Instructions to follow: Update the part of the rows that opens with the line containing "Screen dimensions: 579x427" and closes with the last row by replacing "search icon" with "magnifier icon", leaving everything else unchanged. Omit the pictures from your answer.

━━ Input for this task

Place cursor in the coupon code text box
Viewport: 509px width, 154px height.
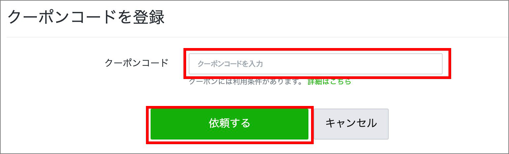pyautogui.click(x=316, y=64)
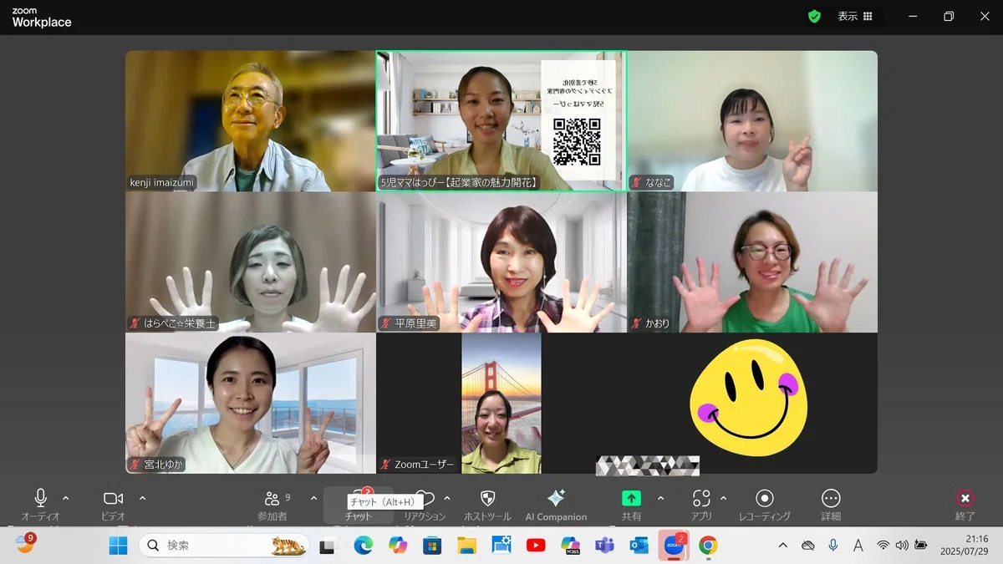Expand the audio options caret
This screenshot has height=564, width=1003.
tap(66, 499)
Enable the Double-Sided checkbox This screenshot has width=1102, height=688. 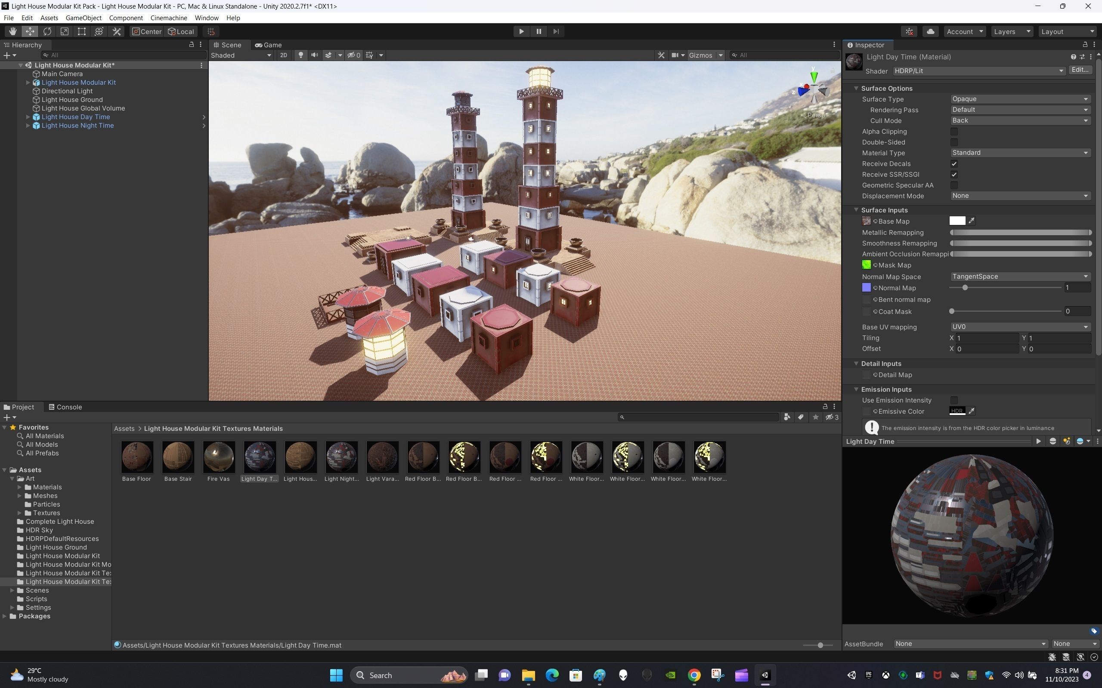click(954, 142)

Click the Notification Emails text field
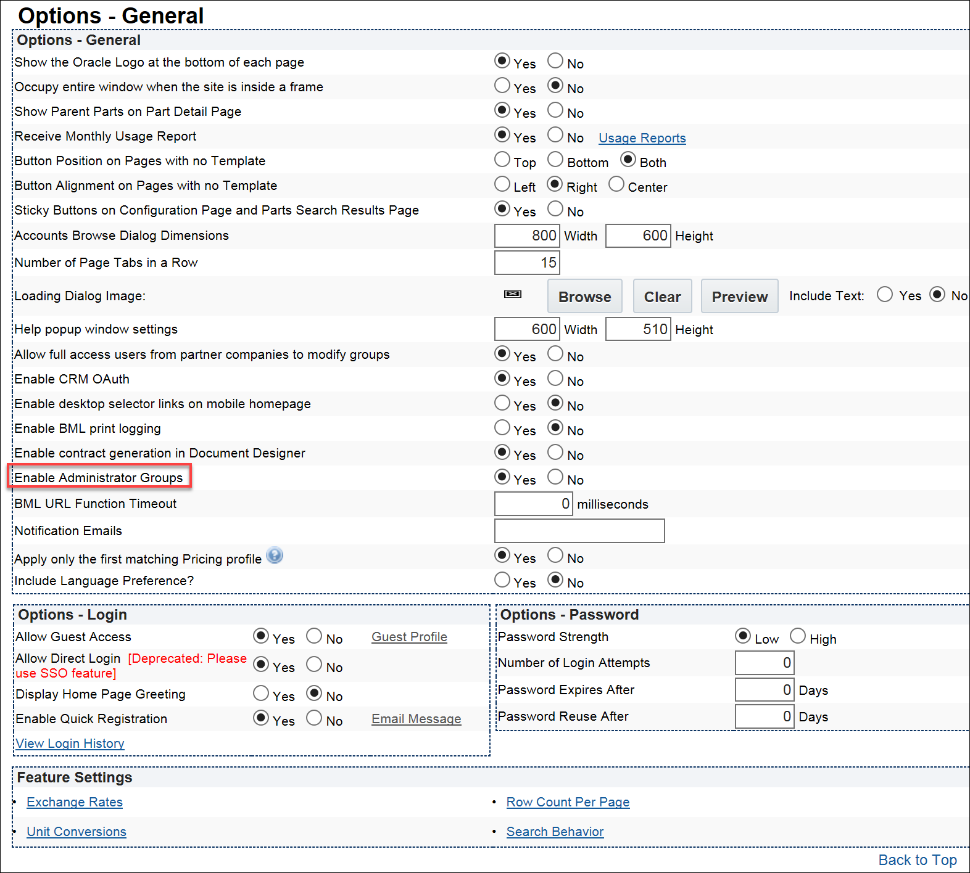pyautogui.click(x=579, y=531)
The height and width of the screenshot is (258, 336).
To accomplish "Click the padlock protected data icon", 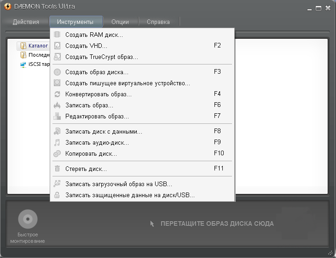I will click(57, 195).
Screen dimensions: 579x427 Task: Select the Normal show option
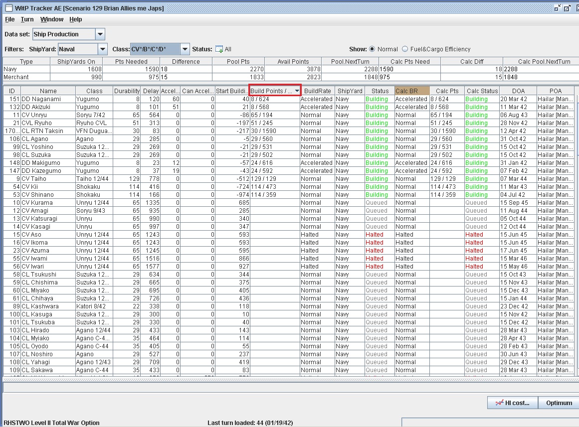coord(372,49)

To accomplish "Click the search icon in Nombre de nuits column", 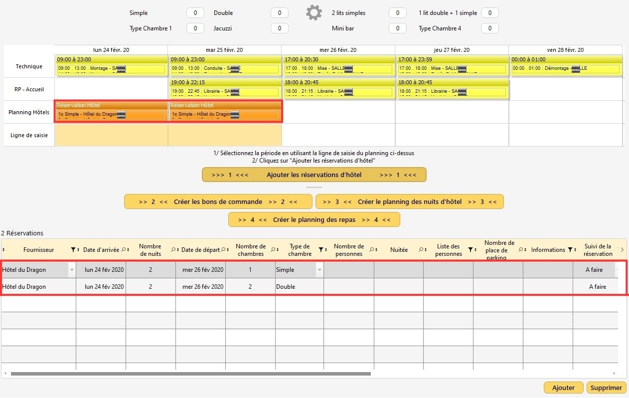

━━━━

Task result:
Screen dimensions: 579x427 Task: Select the Normal show option
coord(372,49)

To accomplish "Click the magnifier icon in Nombre de nuits column", 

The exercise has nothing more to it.